La Caisse n’a pas à gérer le transport en commun, dit Sabia

Le train électrique roulera sur un réseau de 67 kilomètres de Brossard à Sainte-Anne-de-Bellevue, en passant par l’aéroport Trudeau d’ici 2021.
Illustration: CDPQ infra Le train électrique roulera sur un réseau de 67 kilomètres de Brossard à Sainte-Anne-de-Bellevue, en passant par l’aéroport Trudeau d’ici 2021.

La Caisse de dépôt et placement n’a pas à prendre à sa charge le développement du transport en commun de toute l’île de Montréal. Cette tâche revient aux gouvernements et c’est à eux qu’il faut s’adresser, a rappelé mardi le président de l’institution, Michael Sabia.
 

Dans le cadre de l’étude des crédits budgétaires 2016-2017 du ministère des Finances, M. Sabia a répliqué à tous ceux qui critiquent le tracé choisi pour le futur train électrique financé par la Caisse.

« Nous ne sommes pas responsables de la planification du transport pour l’île de Montréal. Ce n’est pas notre métier, ce n’est pas notre responsabilité », a commenté M. Sabia, rejetant toute critique, lors d’une mêlée de presse, en marge de la rencontre avec les parlementaires.
 

Il n’est pas davantage question de revoir le tracé, a-t-il soutenu.

Le futur train électrique, un projet de 5,5 milliards $ lancé vendredi dernier, couvrira un vaste territoire de 67 km, de la Rive-Sud à la Rive-Nord, de même que l’aéroport Trudeau et l’Ouest de l’île, mais sera absent de toute la moitié est de l’île de Montréal.

Une coalition formée de gens de l’est de la ville, dont le maire de Montréal-Est, Robert Coutu, est en train de voir le jour pour convaincre la Caisse de modifier le tracé. Leur crainte est partagée par les députés péquistes de l’Est de Montréal, qui concluent que leurs citoyens risquent d’être les grands oubliés du mégaprojet.

M. Sabia s’est dit à ce propos « bien conscient » des connexions nécessaires à prévoir entre le futur train électrique et le réseau actuel de transport en commun, qui traverse la moitié est de l’île.

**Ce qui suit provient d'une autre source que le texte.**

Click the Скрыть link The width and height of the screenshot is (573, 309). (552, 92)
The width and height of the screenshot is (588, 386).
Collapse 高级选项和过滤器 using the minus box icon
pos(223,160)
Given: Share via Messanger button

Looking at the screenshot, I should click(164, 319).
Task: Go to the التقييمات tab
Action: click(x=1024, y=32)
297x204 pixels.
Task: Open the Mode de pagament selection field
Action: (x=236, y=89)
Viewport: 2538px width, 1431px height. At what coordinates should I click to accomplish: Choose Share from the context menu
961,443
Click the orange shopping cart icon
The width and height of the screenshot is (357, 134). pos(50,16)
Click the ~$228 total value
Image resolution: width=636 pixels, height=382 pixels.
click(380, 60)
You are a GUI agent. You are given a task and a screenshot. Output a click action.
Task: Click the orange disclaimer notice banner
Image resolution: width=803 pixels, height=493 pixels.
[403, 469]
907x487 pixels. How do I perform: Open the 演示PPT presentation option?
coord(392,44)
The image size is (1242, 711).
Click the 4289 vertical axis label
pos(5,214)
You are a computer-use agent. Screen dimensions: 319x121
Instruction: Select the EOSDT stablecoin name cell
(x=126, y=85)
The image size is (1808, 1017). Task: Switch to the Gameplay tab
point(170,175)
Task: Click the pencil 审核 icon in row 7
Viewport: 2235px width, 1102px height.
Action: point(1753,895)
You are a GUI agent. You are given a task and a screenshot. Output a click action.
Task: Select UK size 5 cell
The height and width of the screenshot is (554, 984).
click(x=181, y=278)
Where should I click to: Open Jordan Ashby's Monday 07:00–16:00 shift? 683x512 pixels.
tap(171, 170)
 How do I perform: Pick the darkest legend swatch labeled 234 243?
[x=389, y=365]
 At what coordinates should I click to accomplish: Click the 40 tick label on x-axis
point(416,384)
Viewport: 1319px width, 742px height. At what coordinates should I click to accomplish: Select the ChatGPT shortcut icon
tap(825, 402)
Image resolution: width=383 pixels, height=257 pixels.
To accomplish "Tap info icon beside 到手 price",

Conserver le Groupe St-Hubert
À propos de la protection des sièges sociaux et du mandat de développement économique dévolu à l’institution qu’il dirige, M. Sabia a indiqué que la Caisse avait fait tout ce qui était en son pouvoir pour conserver en des mains québécoises le Groupe St-Hubert, vendu récemment à Cara.

« Nous avons bien répondu à la demande, selon nous, de M. [Jean-Pierre] Léger [l’ancien propriétaire]. Il est venu nous voir il y a des mois et nous a demandé de faire une offre à 40 ou 45 %, une position importante mais quand même minoritaire », a-t-il dit.

« Nous avons répondu à toutes ses demandes, mais en fin de compte et, ça c’est son droit, il a décidé de vendre la société à la société Cara », a relaté le président de la Caisse.

« Perdre un siège social, ce n’est jamais une bonne nouvelle », a-t-il ajouté, en disant qu’en ce domaine « la meilleure défense, c’est l’attaque ».

2 commentaires
  • Sylvain Auclair - Abonné 26 avril 2016 15 h 42

    Néanmoins...

    Si on veut construire des lignes rapides vers l'est ou vers le nor, ça srait bien que tout soit compatible, non?

  • Nicole D. Sévigny - Abonnée 26 avril 2016 16 h 41

    Est-ce que quelqu'un a dit à M. Sabia

    que les avoirs de la CDPQ sont la propriété de TOUS les Québécois?
    M. Sabia doit se préoccuper de les faire fructifier...ce pourquoi il est payé.

    Deuzio...les projets publics doivent relever du gouvernement ..et non d'instances
    paragouvernementales.

    Déjà que l'on n'a pas consulté les Québécois sur le 1,5 milliards $ à Bombardier.

    Et que si les Québécois décident que le projet devra aller aussi à l'Est...et bien, il ira à l'est.